-- Task material follows --

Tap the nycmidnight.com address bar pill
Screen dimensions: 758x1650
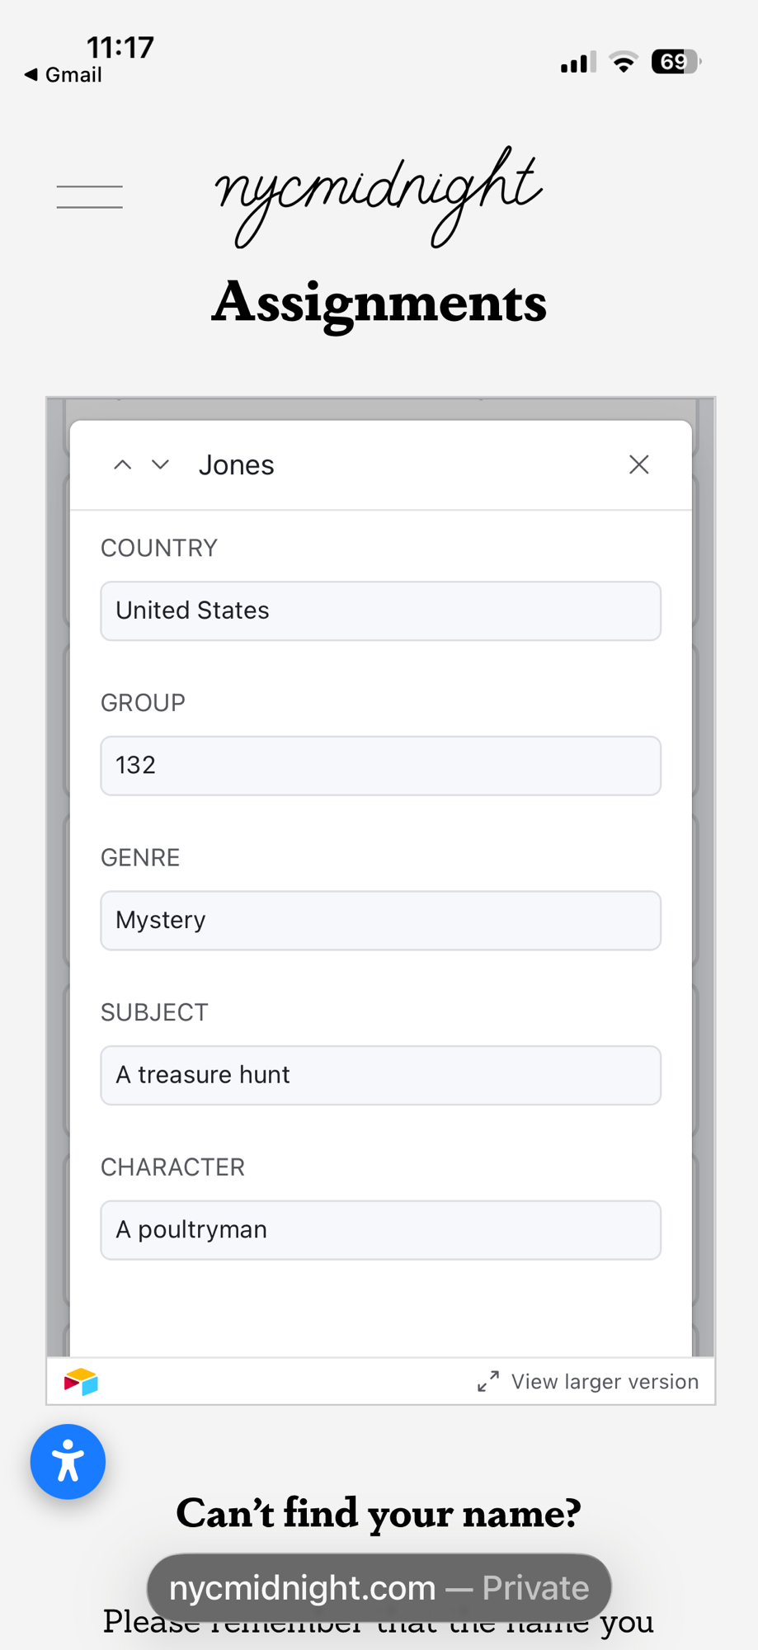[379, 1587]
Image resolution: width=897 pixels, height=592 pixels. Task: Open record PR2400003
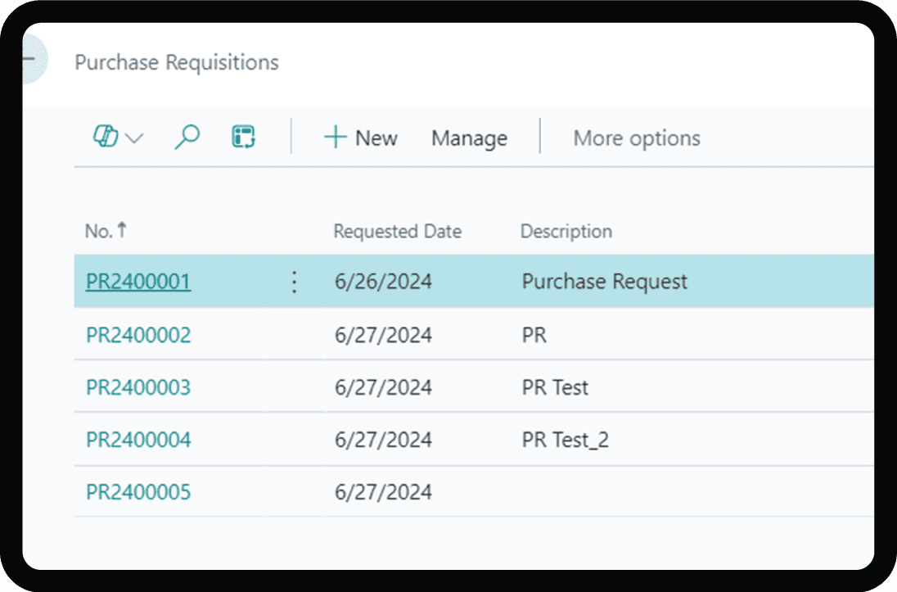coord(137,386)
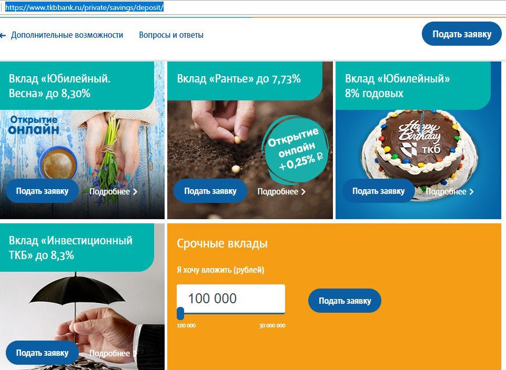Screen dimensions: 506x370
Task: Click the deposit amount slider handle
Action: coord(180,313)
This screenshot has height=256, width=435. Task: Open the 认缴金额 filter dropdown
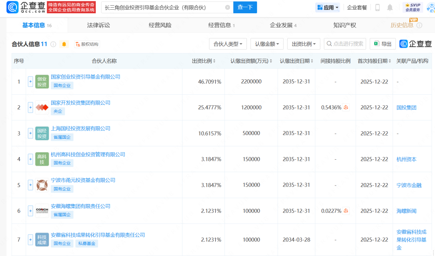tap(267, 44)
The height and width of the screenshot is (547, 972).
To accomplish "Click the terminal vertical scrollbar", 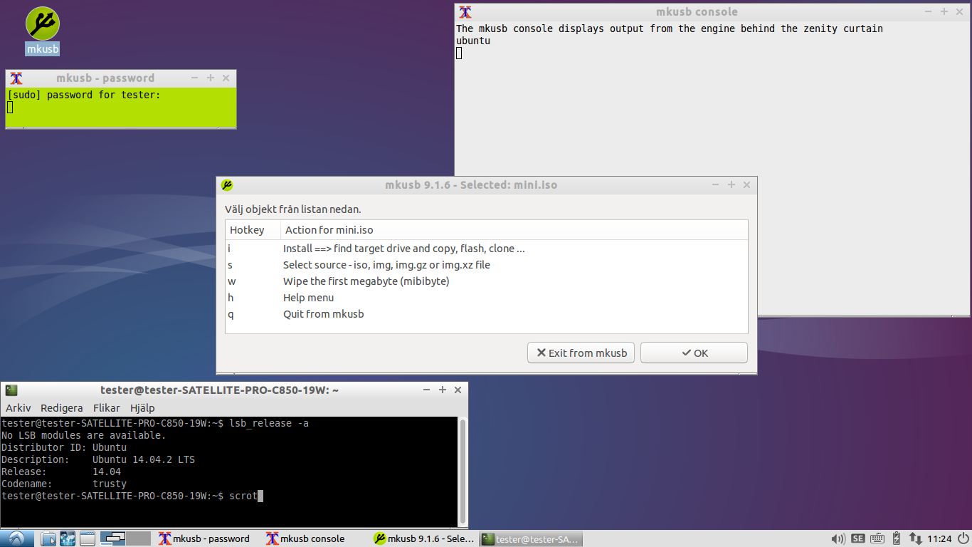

-- Task material concluded --
-- Task material follows --

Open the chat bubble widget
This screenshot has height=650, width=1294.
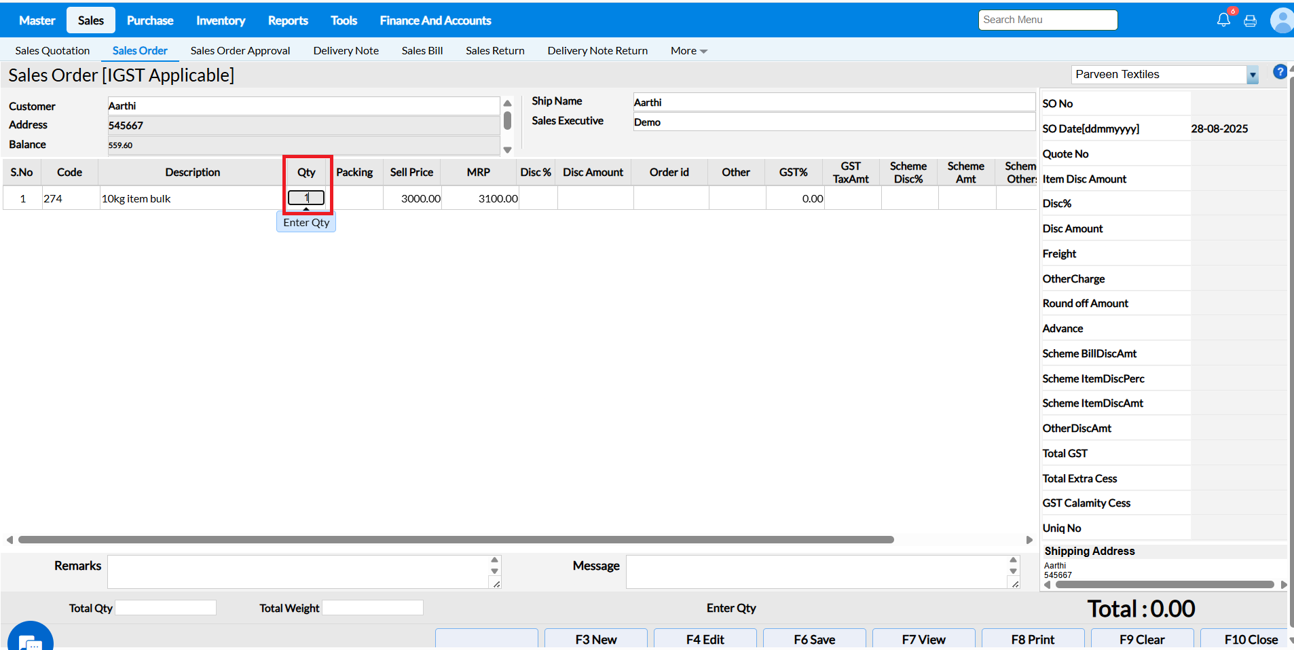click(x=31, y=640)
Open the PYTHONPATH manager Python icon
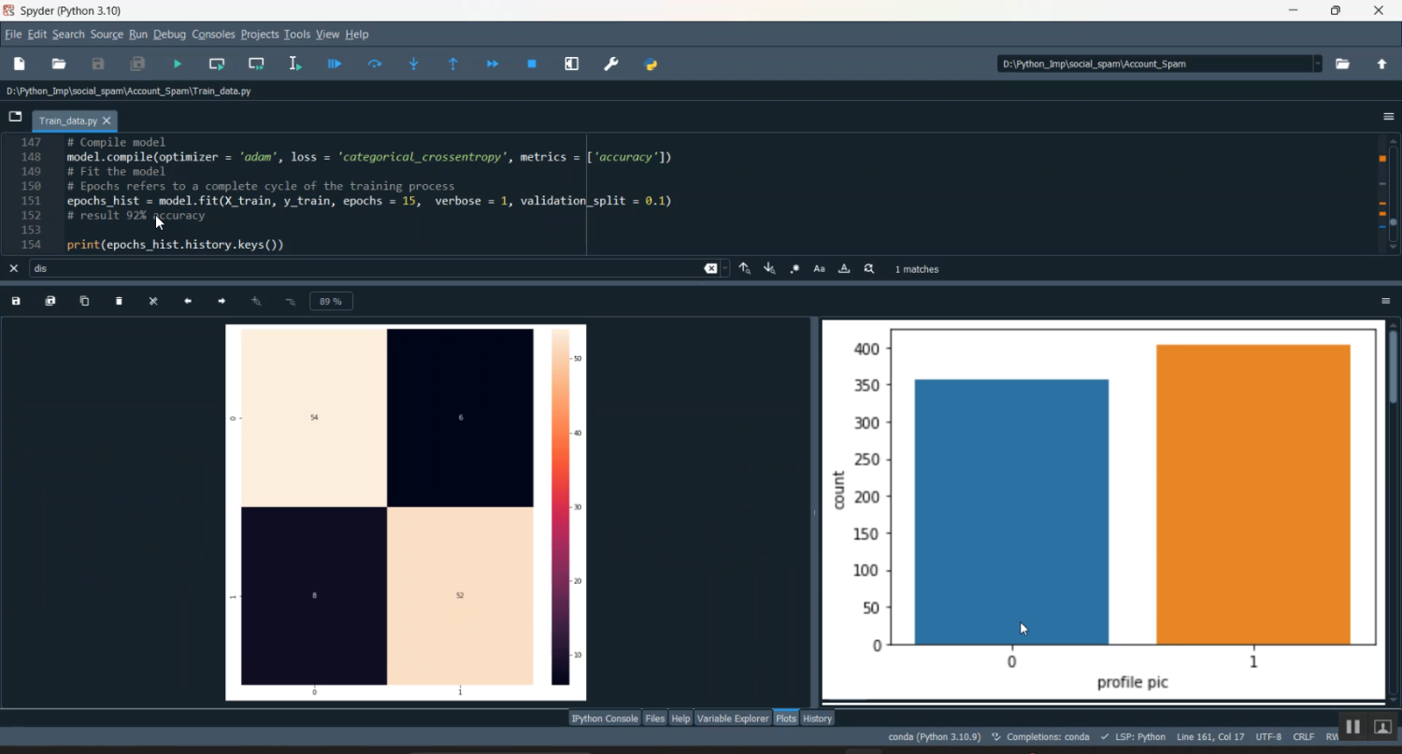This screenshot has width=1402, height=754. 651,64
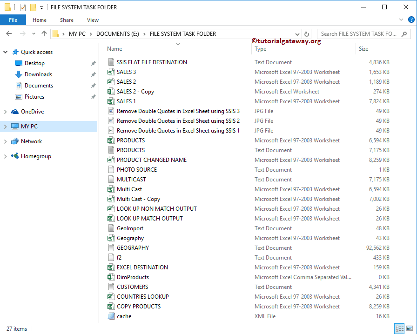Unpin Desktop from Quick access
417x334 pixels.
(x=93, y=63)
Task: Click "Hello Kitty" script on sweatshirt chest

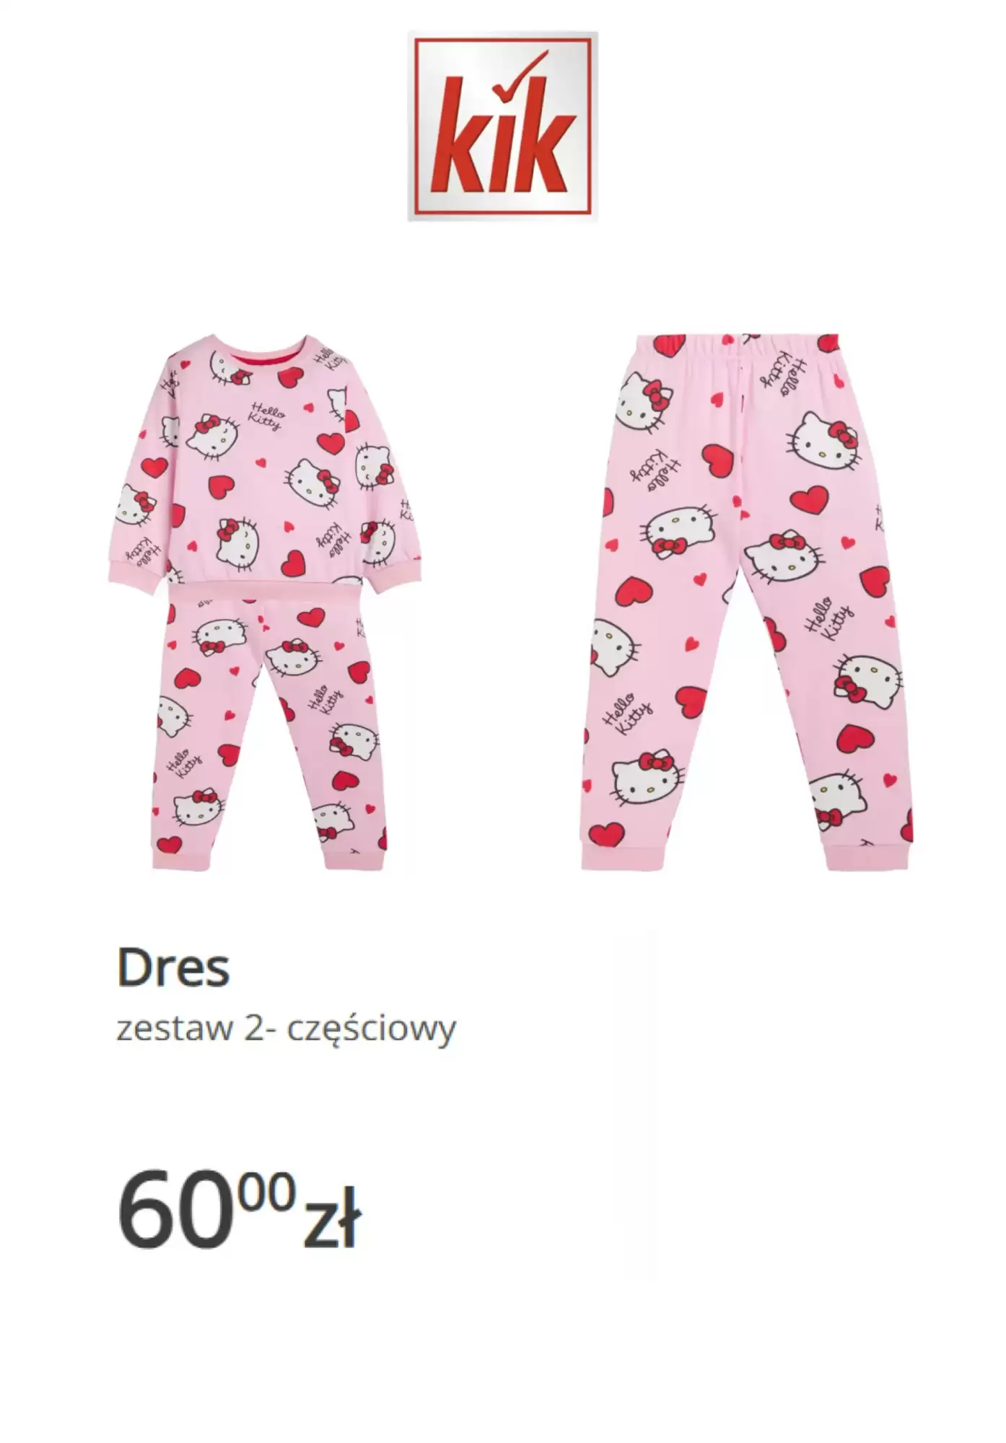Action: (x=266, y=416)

-- Task material concluded --
-- Task material follows --

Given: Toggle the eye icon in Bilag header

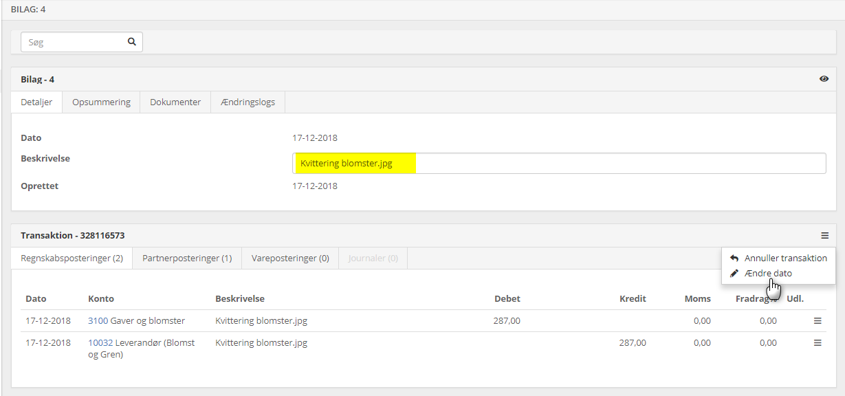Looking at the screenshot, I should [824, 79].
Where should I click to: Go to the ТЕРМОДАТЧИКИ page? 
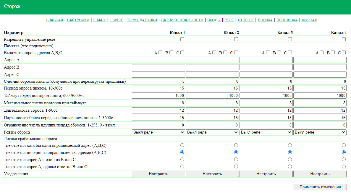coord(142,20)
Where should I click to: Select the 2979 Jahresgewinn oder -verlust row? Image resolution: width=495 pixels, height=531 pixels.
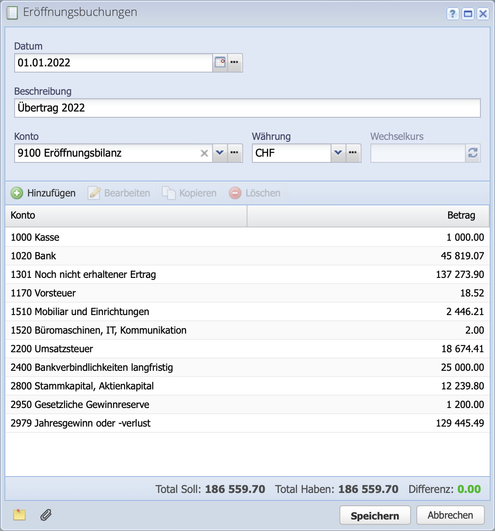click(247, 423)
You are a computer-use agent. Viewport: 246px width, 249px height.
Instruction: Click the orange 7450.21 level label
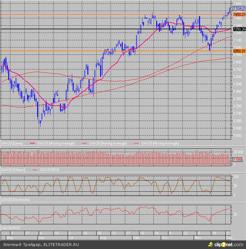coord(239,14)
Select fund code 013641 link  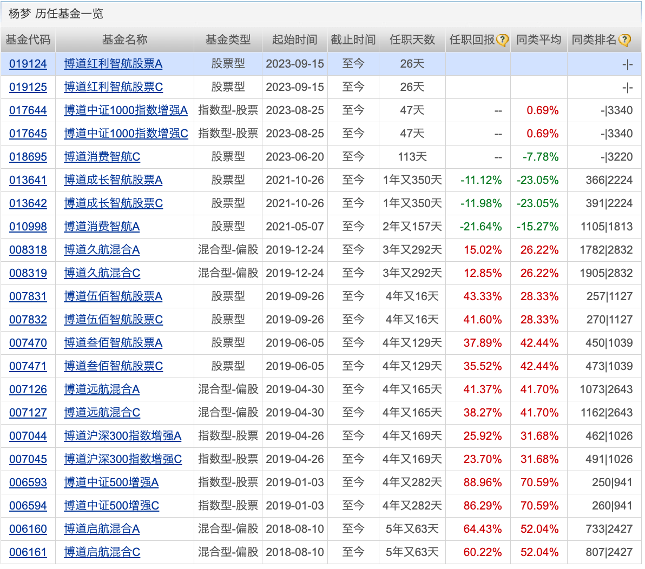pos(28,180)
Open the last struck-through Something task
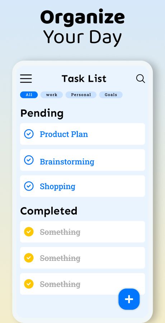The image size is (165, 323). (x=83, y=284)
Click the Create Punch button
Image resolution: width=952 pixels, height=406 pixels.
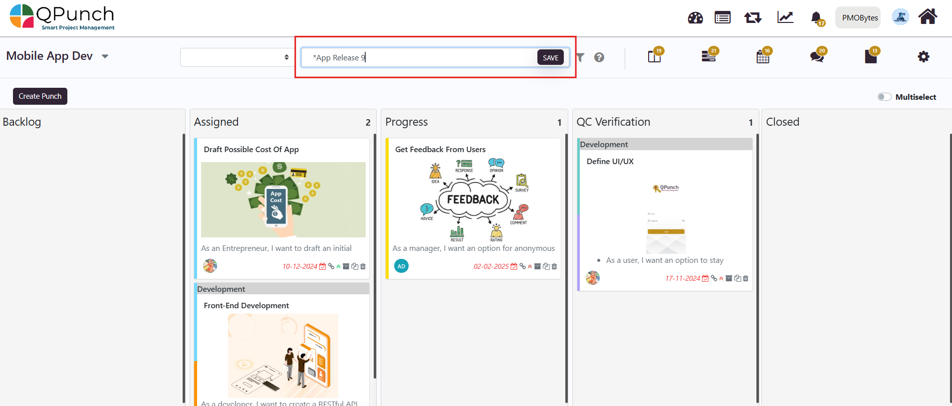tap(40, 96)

-- Task material concluded --

Every line above from the one with "Image resolution: width=897" down to the one with "the terminal vertical" must be written out exactly, and no picture may appear.

Image resolution: width=897 pixels, height=592 pixels. Task: Open record PR2400003
coord(137,386)
Screen dimensions: 506x370
Task: Click the deposit amount slider handle
Action: coord(180,313)
This screenshot has height=256, width=435. Task: Open the 认缴金额 filter dropdown
tap(267, 44)
The height and width of the screenshot is (547, 972).
To accomplish "Click the terminal vertical scrollbar", 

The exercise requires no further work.